The spender creates a spend-intent request which
includes:
A spender-recipient session identifier.
A temporary symmetric encryption key (with
which the recipient will encrypt his responses for the spender).
The public part of the temporary asymmetric
key pair.
The currency name to spend.
The currency value to spend.
The minting fee. The mint will check if
this is the fee it has to charge for fulfilling the spend
request, and if it's not, it rejects the transaction.
The time of creation of the request.
The contract (= reason of payment).
The spender sends the signed request (with his
temporary asymmetric key pair) to the payment recipient.
The request is encrypted for the long-term
communication identity of the recipient. The session identifier
of the encrypted envelope is the spender-recipient session
identifier.
Step 2
The recipient generates new temporary coin-owner
identity to represent the owner of the coins he will have when
the spend will be settled. Organizations which want to have the
coins owned by their group identity, must not generate the
temporary identity, but use their existing group identity to
represent the owner of the coins.
The recipient creates the coin cores with the
total value equal with the total value of the coins which he will
receive (= own when the payment will be settled). A coin core
must contain:
A hash for a "coin owner appendix".
The appendix includes the public part of the digital identity
which represents the owner of the coin. The recipient sends this
appendix only to the mint, and only when he wants to spend the
coin. The mint guarantees to allow the coin to be spent only if
the signature of the spend request is verified by the owner
identity.
A hash for a "coin inheritor
appendix". The appendix describes the inheritors of the
coin, and includes the public part of the digital identity of
each inheritor, and the date after which each inheritor may
spend the coin. The inheritance information is not put in the
owner appendix so that the inheritors would be visible to the
mint only when they actually spend the inherited coin. The
recipient never sends this appendix to the mint.
The recipient creates a response which contains:
The recipient sends the signed response (with
his long-term communication identity) to the spender.
The response is encrypted with the temporary
symmetric encryption key from the spend-intent request. The
session identifier of the encrypted envelope is the
spender-recipient session identifier.
Inheritance note
The inheritable coins have to be put in an
escrow service. It's not a problem if anybody sees the coins,
because only their owner can spend them, and after the
inheritance date its inheritors too.
The coin inheritor appendix is sent by the owner
of the coin only to the escrow service. The escrow service sends
the coin to its inheritors when they can inherit the coin.

* Supplied data

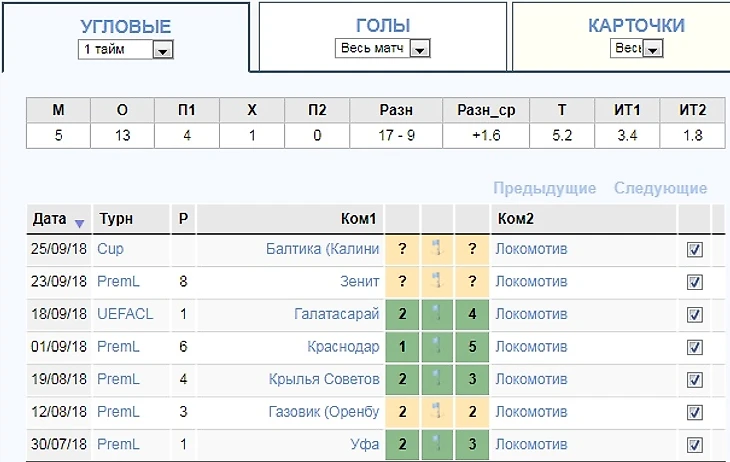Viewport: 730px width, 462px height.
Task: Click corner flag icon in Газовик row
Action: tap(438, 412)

...

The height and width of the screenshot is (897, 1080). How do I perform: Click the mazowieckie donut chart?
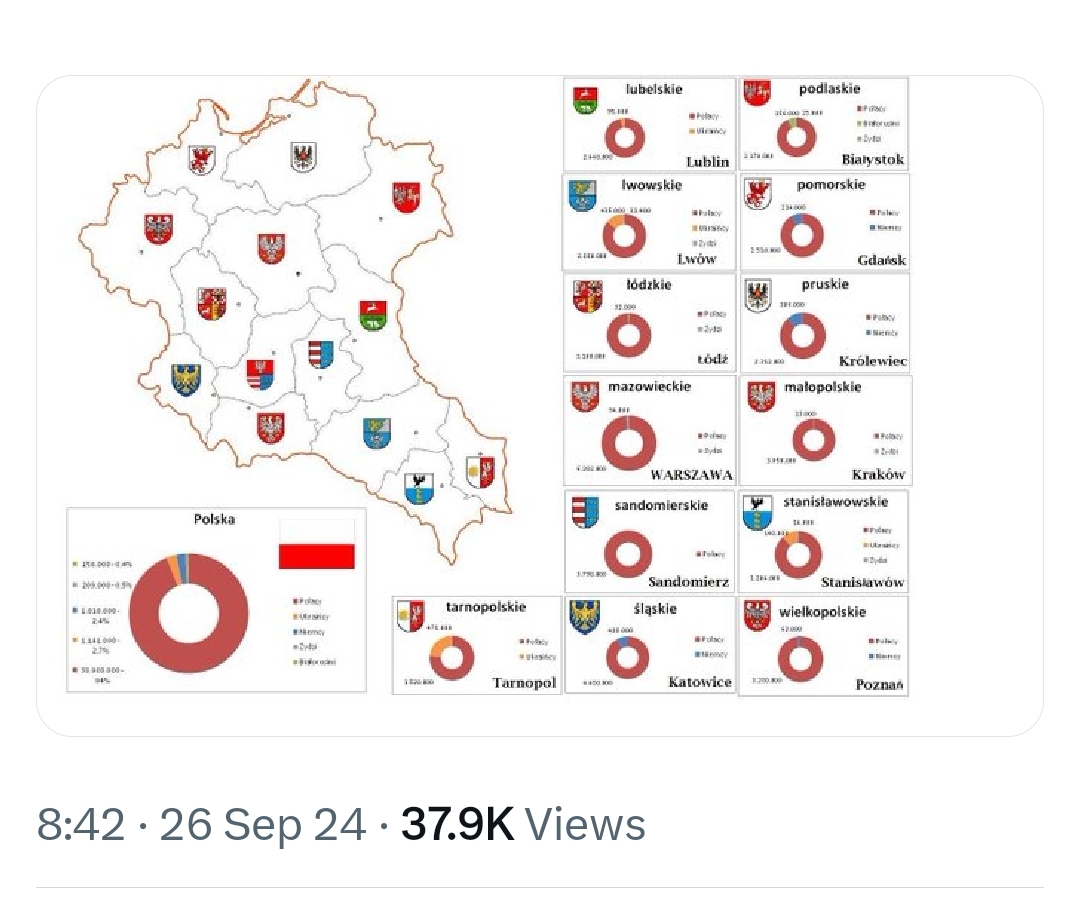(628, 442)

--

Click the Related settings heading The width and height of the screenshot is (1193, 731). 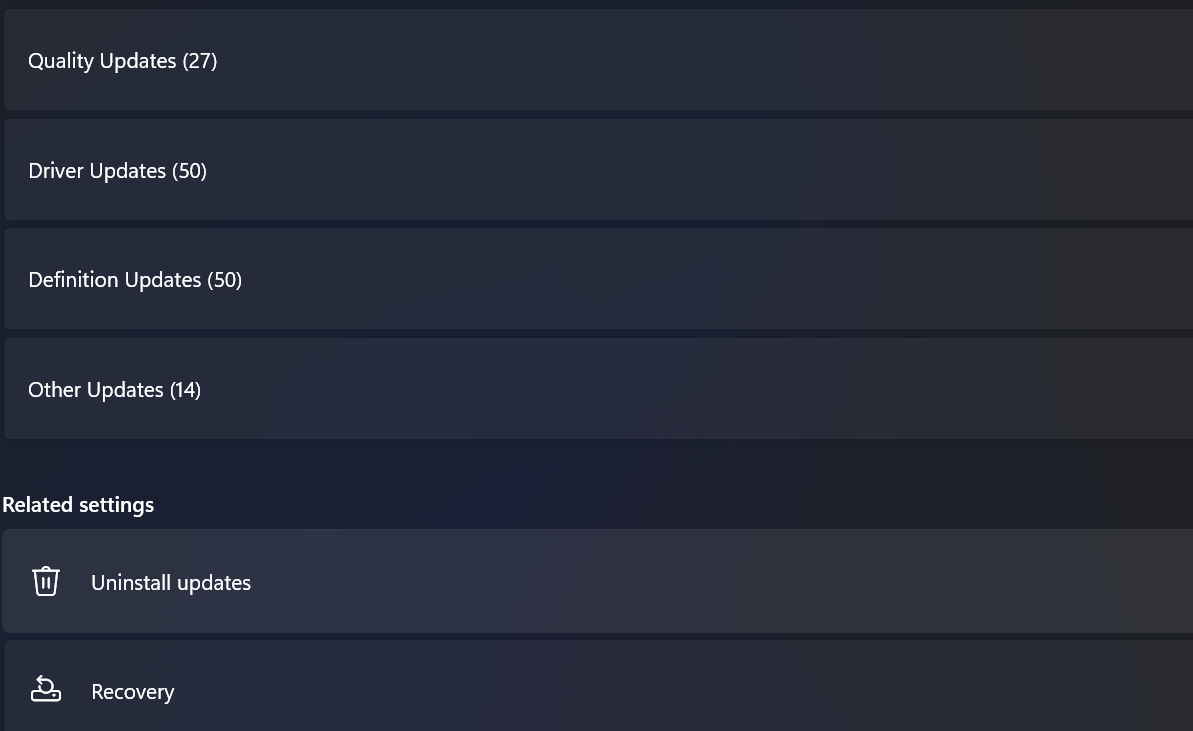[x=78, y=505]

* Task directions
In the coin-spending protocol excerpt, what do organizations that want coins owned by their group identity use to represent the owner of the coins? The records play no part in what is asked here.

* Finished answer
They use their existing group identity instead of generating a temporary coin-owner identity.